DATA IN THIS EXERCISE: Begin

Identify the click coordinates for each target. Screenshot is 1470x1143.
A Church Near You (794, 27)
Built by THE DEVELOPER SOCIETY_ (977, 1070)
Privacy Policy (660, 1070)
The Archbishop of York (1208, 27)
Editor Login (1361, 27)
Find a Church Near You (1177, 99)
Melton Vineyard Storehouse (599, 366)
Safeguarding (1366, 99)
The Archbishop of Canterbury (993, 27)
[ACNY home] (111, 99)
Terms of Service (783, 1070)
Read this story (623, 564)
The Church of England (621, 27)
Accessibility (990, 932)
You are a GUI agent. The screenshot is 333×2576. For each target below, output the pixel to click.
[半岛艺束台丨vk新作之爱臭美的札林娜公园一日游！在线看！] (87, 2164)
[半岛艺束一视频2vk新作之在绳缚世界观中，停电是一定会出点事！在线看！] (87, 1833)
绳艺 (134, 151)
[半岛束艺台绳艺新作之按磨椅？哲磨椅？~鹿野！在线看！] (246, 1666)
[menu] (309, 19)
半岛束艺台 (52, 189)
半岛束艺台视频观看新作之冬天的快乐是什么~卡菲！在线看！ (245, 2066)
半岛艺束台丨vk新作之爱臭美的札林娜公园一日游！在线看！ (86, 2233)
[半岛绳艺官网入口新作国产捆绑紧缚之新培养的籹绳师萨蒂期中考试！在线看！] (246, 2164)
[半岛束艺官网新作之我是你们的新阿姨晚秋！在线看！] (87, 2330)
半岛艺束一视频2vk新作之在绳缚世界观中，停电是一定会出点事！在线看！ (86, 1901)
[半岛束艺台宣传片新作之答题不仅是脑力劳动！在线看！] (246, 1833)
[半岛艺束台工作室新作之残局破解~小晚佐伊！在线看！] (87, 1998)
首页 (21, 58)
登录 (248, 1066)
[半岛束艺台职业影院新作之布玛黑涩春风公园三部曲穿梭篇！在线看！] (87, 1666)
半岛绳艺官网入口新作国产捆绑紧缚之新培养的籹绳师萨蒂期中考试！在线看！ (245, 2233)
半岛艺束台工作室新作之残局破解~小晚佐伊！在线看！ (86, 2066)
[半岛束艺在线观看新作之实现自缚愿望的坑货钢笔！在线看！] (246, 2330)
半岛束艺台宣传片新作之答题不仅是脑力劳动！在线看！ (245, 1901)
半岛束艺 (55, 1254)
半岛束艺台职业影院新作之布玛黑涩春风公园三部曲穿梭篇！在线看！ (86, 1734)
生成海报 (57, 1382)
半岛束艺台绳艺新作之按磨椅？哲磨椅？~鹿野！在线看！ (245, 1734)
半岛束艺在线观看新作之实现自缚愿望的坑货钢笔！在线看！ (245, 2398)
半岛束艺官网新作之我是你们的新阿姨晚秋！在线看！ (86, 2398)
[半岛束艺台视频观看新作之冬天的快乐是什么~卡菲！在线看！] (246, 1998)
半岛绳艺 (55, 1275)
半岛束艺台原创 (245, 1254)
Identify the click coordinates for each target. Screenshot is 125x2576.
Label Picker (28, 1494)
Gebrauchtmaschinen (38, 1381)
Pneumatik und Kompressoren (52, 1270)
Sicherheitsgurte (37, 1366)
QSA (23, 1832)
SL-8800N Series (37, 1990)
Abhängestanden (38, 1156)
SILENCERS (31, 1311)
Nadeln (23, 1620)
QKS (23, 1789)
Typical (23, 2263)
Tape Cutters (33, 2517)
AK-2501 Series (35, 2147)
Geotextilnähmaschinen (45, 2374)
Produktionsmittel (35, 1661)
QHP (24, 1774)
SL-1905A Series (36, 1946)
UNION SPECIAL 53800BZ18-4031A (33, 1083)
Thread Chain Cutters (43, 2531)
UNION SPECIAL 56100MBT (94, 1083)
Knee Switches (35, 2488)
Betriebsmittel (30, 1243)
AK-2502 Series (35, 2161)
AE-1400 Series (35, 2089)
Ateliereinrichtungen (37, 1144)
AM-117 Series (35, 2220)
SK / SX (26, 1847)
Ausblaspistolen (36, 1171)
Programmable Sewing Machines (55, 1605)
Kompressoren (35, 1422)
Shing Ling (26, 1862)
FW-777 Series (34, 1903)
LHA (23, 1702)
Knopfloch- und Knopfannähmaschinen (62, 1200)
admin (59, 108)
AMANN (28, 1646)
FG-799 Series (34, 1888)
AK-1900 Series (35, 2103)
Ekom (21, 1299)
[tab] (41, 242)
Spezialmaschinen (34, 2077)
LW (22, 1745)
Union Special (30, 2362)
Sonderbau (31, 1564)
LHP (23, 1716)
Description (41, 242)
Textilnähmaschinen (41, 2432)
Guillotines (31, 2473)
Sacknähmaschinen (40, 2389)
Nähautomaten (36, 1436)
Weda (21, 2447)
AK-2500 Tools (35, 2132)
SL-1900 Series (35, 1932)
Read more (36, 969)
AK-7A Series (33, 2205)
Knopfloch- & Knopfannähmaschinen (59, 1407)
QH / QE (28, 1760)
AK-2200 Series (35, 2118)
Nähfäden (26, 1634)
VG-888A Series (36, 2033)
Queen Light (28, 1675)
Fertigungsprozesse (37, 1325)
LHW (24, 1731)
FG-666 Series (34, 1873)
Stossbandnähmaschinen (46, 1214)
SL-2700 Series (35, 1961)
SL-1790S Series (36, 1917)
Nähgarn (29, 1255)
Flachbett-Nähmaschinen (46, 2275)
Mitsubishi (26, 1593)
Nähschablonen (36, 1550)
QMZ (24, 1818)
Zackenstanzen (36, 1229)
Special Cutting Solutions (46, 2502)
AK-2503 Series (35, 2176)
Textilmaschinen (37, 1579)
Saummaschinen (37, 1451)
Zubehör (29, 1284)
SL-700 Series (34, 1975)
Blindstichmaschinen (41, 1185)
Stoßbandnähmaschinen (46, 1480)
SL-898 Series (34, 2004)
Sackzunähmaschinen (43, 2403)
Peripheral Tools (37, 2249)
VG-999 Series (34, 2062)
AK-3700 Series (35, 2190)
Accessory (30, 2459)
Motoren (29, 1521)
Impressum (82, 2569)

DATA IN THIS EXERCISE: End

### [TASK]
Would you print exactly, and only, the lines of the data above from the line with "SL-8800N Series (37, 1990)" through the line with "UNION SPECIAL 53800BZ18-4031A (33, 1083)", inclusive?

### [RESULT]
SL-8800N Series (37, 1990)
Abhängestanden (38, 1156)
SILENCERS (31, 1311)
Nadeln (23, 1620)
QKS (23, 1789)
Typical (23, 2263)
Tape Cutters (33, 2517)
AK-2501 Series (35, 2147)
Geotextilnähmaschinen (45, 2374)
Produktionsmittel (35, 1661)
QHP (24, 1774)
SL-1905A Series (36, 1946)
UNION SPECIAL 53800BZ18-4031A (33, 1083)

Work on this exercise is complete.